### Exercise requirements
What follows is a set of records; repeat all of them exactly.
--
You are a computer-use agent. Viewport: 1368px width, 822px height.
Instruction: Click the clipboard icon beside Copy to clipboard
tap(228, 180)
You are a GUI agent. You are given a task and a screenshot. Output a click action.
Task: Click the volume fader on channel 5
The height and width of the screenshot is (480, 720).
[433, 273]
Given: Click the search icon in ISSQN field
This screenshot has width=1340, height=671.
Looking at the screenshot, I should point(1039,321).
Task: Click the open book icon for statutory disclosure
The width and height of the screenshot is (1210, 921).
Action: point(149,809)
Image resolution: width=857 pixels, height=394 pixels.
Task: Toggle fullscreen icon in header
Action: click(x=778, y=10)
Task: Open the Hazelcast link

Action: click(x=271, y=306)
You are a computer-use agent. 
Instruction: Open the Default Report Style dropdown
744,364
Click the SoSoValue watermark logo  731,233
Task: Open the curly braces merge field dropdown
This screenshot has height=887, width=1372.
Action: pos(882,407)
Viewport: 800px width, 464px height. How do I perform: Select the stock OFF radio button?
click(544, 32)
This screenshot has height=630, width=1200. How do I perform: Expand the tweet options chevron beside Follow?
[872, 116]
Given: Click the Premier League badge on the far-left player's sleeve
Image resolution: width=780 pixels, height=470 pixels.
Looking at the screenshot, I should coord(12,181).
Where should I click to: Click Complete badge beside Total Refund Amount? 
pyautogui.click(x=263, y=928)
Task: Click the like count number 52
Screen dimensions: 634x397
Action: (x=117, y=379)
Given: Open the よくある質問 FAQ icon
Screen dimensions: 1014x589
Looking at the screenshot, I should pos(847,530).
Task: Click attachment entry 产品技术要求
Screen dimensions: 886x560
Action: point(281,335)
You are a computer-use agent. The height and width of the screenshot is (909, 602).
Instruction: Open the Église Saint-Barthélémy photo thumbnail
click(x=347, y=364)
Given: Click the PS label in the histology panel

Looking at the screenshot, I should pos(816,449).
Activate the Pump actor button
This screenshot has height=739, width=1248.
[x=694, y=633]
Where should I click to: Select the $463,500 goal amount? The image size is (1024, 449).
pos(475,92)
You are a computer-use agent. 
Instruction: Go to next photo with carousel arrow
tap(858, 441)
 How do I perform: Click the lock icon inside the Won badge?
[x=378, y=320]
--
### Solution to this task
You are a computer-use agent. Viewport: 1368px width, 822px height.
Instruction: Click the clipboard icon beside Copy to clipboard
tap(228, 180)
You are a GUI agent. You are given a task and a screenshot. Output a click action.
Task: Click the volume fader on channel 5
The height and width of the screenshot is (480, 720).
[433, 273]
Given: Click the search icon in ISSQN field
This screenshot has width=1340, height=671.
Looking at the screenshot, I should point(1039,321).
Task: Click the open book icon for statutory disclosure
The width and height of the screenshot is (1210, 921).
Action: point(149,809)
Image resolution: width=857 pixels, height=394 pixels.
Task: Toggle fullscreen icon in header
Action: click(x=778, y=10)
Task: Open the Hazelcast link

Action: click(x=271, y=306)
You are a computer-use agent. 
Instruction: Open the Default Report Style dropdown
744,364
Click the SoSoValue watermark logo  731,233
Task: Open the curly braces merge field dropdown
This screenshot has height=887, width=1372.
Action: pos(882,407)
Viewport: 800px width, 464px height. How do I perform: Select the stock OFF radio button?
click(544, 32)
This screenshot has height=630, width=1200. How do I perform: Expand the tweet options chevron beside Follow?
[872, 116]
Given: Click the Premier League badge on the far-left player's sleeve
Image resolution: width=780 pixels, height=470 pixels.
Looking at the screenshot, I should coord(12,181).
Where should I click to: Click Complete badge beside Total Refund Amount? 
pyautogui.click(x=263, y=928)
Task: Click the like count number 52
Screen dimensions: 634x397
Action: (x=117, y=379)
Given: Open the よくある質問 FAQ icon
Screen dimensions: 1014x589
Looking at the screenshot, I should pos(847,530).
Task: Click attachment entry 产品技术要求
Screen dimensions: 886x560
Action: point(281,335)
You are a computer-use agent. The height and width of the screenshot is (909, 602).
Instruction: Open the Église Saint-Barthélémy photo thumbnail
click(x=347, y=364)
Given: Click the PS label in the histology panel

Looking at the screenshot, I should pos(816,449).
Activate the Pump actor button
This screenshot has height=739, width=1248.
[x=694, y=633]
Where should I click to: Select the $463,500 goal amount? The image size is (1024, 449).
pos(475,92)
You are a computer-use agent. 
Instruction: Go to next photo with carousel arrow
tap(858, 441)
 How do I perform: Click the lock icon inside the Won badge?
[x=378, y=320]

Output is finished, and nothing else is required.